Dienstag, 19. Juni 2018

Strom verschenken!


Ans Ausland!

Nicht an mich! Natürlich!

Im Gegenteil, ich muss zahlen und alle anderen auch, sofern sie nicht selbst Ökostrom generieren, also über einen gewissen Mindestwohlstand verfügen.

"Unerwünschte Nebenwirkung der Energiepolitik: Deutschland verkauft Strom an Nachbarländer - und zahlt bei dem Geschäft zusätzlich Geld. Die Politik ist beunruhigt." (Quelle)

So sehr aber auch nicht. Sprechen wir besser von irritiert und geistiger Parese.
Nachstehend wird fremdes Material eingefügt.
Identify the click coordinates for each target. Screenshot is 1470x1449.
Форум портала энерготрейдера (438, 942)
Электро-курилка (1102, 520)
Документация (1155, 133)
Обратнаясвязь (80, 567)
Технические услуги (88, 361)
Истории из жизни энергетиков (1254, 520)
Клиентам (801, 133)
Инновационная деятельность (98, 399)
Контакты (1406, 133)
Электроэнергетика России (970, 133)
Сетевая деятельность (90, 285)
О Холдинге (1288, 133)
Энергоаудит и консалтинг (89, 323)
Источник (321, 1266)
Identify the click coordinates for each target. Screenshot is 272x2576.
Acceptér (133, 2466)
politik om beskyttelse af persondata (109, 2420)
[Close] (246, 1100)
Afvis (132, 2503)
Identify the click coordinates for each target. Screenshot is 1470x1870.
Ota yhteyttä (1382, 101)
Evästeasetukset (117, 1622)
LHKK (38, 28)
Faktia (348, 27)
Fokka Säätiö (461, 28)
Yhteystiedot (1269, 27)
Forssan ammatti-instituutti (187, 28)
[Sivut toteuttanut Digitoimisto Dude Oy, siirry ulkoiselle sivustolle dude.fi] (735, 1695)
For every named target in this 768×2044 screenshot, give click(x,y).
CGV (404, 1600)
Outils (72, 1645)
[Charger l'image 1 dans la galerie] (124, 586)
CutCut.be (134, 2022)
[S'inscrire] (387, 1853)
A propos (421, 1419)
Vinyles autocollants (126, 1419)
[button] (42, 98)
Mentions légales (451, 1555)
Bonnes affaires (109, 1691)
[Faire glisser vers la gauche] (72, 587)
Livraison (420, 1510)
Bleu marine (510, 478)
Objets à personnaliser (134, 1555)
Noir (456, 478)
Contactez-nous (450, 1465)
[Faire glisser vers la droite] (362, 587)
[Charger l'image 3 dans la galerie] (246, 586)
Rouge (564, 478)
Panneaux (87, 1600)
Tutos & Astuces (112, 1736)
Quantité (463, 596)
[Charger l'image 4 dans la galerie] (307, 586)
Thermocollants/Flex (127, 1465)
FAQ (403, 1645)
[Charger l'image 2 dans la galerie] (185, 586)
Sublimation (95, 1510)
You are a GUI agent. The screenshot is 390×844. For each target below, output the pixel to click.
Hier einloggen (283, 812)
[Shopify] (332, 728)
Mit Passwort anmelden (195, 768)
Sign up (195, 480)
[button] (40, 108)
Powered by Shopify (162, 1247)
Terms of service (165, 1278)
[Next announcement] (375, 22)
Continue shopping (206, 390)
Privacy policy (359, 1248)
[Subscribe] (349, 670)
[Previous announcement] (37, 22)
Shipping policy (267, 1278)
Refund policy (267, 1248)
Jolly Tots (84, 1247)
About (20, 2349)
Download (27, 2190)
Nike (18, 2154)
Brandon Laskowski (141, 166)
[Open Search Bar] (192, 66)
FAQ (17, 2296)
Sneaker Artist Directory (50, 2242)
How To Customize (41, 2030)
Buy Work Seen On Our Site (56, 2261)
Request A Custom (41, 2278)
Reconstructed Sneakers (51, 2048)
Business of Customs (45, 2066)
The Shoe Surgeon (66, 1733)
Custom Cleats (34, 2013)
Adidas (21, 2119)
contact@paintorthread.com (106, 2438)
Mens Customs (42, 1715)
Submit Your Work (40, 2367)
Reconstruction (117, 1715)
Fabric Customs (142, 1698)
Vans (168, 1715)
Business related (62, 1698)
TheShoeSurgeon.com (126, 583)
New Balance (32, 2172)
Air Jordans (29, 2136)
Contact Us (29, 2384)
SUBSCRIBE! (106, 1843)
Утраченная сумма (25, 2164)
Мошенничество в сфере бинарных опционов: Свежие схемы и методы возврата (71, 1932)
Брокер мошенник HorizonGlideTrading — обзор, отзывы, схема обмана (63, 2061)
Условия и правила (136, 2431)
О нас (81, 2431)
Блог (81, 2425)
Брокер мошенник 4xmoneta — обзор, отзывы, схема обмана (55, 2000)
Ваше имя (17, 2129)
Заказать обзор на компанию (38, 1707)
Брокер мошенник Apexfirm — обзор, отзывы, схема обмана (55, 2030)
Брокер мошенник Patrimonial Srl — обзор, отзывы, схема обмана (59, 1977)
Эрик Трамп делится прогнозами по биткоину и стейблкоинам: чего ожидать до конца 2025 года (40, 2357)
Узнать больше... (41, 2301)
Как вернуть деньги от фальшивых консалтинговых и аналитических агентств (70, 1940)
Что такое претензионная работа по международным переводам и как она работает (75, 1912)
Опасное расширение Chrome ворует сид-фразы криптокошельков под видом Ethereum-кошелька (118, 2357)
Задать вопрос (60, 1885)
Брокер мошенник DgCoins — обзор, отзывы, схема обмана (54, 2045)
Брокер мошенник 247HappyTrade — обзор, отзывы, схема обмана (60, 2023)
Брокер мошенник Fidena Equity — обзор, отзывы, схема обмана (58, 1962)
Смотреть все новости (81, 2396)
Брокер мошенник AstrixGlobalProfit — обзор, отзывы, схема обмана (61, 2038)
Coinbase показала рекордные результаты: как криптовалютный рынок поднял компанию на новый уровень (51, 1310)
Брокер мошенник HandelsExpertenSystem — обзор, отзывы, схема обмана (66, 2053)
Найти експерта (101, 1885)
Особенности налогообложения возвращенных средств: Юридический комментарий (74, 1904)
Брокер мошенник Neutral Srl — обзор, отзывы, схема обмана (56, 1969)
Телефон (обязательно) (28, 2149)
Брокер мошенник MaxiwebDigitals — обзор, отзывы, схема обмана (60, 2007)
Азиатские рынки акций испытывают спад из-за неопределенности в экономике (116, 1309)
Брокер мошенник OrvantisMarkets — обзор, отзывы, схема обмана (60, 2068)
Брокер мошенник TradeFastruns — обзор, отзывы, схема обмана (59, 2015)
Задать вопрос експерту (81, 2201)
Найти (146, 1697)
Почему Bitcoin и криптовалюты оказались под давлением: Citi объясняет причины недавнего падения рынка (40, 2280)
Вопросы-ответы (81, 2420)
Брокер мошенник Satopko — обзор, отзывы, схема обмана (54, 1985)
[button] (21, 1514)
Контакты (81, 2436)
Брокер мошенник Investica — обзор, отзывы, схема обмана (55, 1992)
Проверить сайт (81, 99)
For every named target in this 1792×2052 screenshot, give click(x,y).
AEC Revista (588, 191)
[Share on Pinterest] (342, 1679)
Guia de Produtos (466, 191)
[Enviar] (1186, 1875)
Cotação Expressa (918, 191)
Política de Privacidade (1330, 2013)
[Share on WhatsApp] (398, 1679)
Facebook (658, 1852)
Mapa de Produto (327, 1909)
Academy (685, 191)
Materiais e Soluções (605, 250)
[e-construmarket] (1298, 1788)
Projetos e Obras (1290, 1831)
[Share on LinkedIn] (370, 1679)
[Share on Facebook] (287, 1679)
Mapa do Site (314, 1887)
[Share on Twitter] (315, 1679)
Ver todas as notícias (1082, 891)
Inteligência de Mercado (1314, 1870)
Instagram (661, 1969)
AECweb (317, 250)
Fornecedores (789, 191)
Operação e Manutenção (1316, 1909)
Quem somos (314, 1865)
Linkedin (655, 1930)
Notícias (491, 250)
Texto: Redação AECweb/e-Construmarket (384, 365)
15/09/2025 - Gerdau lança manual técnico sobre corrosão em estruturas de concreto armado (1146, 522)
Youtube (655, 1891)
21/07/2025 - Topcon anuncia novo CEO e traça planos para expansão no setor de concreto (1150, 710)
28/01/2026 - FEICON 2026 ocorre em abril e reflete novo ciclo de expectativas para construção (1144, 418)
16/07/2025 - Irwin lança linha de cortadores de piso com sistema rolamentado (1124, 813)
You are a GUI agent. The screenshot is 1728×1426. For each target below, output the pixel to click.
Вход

Ein Beispiel: Der Neujahrstag 2018, entsinnen wir uns. Die Sonne schien, leichter Wind, die Produktion in Deutschland ruht. Das bewirkte eine geringe Stromnachfrage bei gleichzeitiger Ökostromproduktion. Was also tun mit der für nicht unerhebliches Kapital bereitgestellten regenerativen Energie, die viele modern-progressive Deutsche als achtunggebietend betrachten. 

Antwort: Den für Geld bereitgestellten Strom für Geld ins Ausland verkaufen, mittels negativem Preis: Wer Strom aus Deutschland in sein Netz einlässt, damit die Frequenz bei uns nicht anschwillt und  Blackout verursacht, wird bezahlt dafür, bis zu 76 Euro pro Megawattstunde, das heißt negativ mehr als der Strom zu anderen Zeiten positiv kostet.

Während 2008 noch an 15 Stunden Strom zum "negativen" Preis verkauft werden musste, waren es nach Angaben der Bundesnetzagentur 2017 bereits 146 Stunden "negativer" Strompreisverkauf.

Die Kosten dafür werden in unser aller Stromrechnung untergebracht, denn die Regel lautet: Auch wenn regenerativer Strom bereitgestellt wird, den niemand braucht, muss dieser wenn möglich abgenommen und vermarktet werden. Der negative Preis anders ausgedrückt: Sie brauchen keinen Fisch? Gut, dann gebe ich ihnen solange Geld, bis Sie ein paar mitnehmen.

Das Bundeswirtschaftsministerium reagierte: Man bleibe gelassen, hieß es. Einige Politiker aber sollen gesagt haben, diesen Irrsinn könne man sich auf Dauer nicht leisten. Sowohl die Versorgungssicherheit wie die Wettbewerbsfähigkeit seien gefährdet.  

Nicht verwechseln sollte man den Stromverkauf zu negativen Preisen mit den "Stromnoteingriffen". Dafür waren 2017 1,4 Milliarden fällig, neuer Rekord im Vergleich zu den 1,1 Milliarden 2015.

Stromnoteingriffe sind notwendig, um "kritischen Netzsituationen" entgegenzuwirken. Im Jahr 2017 war das an 353 Tagen nötig, weil der Wind nicht so blies und die Sonne nicht so schien, wie der Verbrauch es erforderte.

2016 war ein windschwaches Jahr, also musste man statt der 1,4 Milliarden lediglich 880 Millionen für Noteingriffe aufwenden. 2017 war ein problematisches Jahr und windreich, deswegen mussten etwas über 10 Milliarden kWh "abgeregelt" werden und durch uns Verbraucher bezahlt werden, ohne dass sie bei uns aus den Steckdosen kamen. Gleichzeitig musste etwa so viel im Süden durch Kraftwerke produziert werden, da der abgeregelte Strom dort nicht ankam. Das nennt man "redispatch". Insgesamt wurden für über 20 Milliarden kWh redispatch-Kosten fällig.

Wieviel genau verschenkt, abgeregelt, redispatched oder zum negativen Preis verkauft, ist zumindest nicht unmittelbar in all seinen Verästelungen zu ermitteln.

Bei Gelegenheit aber, bei Gelegenheit, nicht mehr heute, denn manchmal macht das Thema müde, einfach müde.